You probably don’t need me to tell you about this book, The Sun Does Shine: How I Found Life and Freedom on Death Row by Anthony Ray Hinton – it’s Oprah’s latest Book Club pick and hopefully it’s everywhere you look. What you might need me to tell you is that it is a compelling, readable story that’s definitely worth picking up. This is one of those books that should be required reading for all Americans.
Anthony Ray Hinton was convicted of a crime he didn’t commit and sentenced to death in Alabama. After 30 years on Death Row, the charges against Hinton were dropped and he was set free. How could this happen? How would it feel to live most of your life waiting to die for a crime you know you didn’t commit?
Hinton’s book really puts the reader in his place as he writes about life on Death Row. He writes about trying to comfort his fellow inmates when they were upset, even though he couldn’t physically go to them. He writes about the book club he started so that Death Row inmates might have something to occupy their minds besides their own impending deaths. He writes about banging on the bars of his cell whenever an inmate was taken to the electric chair (and later lethal injection) so that inmate would know he was not alone. All the while knowing that he, himself, was innocent, even if no one believed him.

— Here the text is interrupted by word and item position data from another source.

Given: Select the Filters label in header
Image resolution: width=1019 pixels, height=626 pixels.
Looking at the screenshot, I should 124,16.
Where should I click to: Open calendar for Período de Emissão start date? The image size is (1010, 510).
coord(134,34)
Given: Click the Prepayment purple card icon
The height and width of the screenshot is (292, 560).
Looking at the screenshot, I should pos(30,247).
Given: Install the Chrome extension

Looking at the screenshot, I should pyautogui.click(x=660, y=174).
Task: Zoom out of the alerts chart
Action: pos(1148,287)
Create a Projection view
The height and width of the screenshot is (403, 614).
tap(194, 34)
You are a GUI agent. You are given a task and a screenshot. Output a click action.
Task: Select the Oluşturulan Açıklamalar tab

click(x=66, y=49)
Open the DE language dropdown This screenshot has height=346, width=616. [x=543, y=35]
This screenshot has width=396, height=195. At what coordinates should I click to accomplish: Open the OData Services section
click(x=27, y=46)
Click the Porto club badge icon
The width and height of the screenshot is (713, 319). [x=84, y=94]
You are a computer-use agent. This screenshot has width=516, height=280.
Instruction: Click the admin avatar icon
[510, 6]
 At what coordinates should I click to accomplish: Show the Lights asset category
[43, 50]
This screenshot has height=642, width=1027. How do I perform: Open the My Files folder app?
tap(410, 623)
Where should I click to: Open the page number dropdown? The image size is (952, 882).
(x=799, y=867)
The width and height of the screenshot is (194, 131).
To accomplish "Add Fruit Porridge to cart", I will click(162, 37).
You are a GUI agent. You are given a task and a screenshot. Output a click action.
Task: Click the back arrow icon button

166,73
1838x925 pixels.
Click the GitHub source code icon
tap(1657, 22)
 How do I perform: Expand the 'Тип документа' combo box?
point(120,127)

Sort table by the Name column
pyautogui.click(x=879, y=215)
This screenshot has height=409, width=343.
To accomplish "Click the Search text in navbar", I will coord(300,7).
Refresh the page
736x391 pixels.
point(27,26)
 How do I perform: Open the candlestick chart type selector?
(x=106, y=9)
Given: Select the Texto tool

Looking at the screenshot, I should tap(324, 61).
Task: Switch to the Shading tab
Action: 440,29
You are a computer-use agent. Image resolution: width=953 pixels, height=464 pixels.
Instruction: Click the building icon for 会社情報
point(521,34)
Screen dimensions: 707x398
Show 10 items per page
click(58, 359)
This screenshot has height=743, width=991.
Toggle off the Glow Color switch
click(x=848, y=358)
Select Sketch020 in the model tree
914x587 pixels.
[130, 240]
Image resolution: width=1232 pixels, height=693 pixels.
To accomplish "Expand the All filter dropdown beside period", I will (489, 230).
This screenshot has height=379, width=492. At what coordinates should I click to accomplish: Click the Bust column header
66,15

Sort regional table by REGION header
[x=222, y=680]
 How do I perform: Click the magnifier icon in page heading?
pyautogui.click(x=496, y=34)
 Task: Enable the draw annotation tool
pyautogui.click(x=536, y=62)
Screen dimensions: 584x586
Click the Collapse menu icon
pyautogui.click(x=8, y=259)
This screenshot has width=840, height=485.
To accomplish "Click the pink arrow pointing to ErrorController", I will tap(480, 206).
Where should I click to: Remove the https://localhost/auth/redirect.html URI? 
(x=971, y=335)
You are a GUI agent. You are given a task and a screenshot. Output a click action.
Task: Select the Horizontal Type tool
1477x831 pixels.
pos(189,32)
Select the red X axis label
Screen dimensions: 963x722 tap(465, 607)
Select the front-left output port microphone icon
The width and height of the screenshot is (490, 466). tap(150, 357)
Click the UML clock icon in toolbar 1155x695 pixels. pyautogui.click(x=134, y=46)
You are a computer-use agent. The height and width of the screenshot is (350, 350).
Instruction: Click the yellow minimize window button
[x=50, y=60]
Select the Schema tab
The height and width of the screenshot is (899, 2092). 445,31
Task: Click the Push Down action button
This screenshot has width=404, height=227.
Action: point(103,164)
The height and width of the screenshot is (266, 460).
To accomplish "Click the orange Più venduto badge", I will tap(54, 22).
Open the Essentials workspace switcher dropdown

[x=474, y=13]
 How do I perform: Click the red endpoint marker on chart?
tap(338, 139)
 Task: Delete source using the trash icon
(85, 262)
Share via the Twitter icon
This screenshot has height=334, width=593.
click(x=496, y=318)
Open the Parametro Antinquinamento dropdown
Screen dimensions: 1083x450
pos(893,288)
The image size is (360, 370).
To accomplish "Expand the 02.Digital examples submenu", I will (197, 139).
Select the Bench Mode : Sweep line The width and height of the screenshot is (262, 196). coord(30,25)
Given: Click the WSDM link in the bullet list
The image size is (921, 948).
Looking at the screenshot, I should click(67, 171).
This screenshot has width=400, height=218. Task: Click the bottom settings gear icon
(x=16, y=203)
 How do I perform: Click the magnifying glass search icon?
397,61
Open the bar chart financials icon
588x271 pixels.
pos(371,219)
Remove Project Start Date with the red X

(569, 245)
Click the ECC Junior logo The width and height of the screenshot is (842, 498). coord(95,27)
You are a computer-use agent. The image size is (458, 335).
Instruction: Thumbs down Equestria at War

It’s riveting, terrifying stuff and this book made me cry and it made me shake with anger.
Readalikes:
- Just Mercy by Bryan Stevenson (2014; 336 pages). This book, written by Hinton’s lawyer about his work with the Equal Justice Initiative, was published several years ago before the charges against Hinton were dropped. He discusses not only Hinton’s case but others he’s worked with in the South.
- The New Jim Crow: Mass Incarceration in the Age of Colorblindness by Michelle Alexander (2010; 290 pages). Here’s another nonfiction book about the issue of prison and race in America.
- An American Marriage by Tayari Jones (2018; 308 pages). This fiction book takes a look at the incarceration of an innocent man and what it does to him and to his family, telling the story from multiple perspectives both inside and outside the jail cell.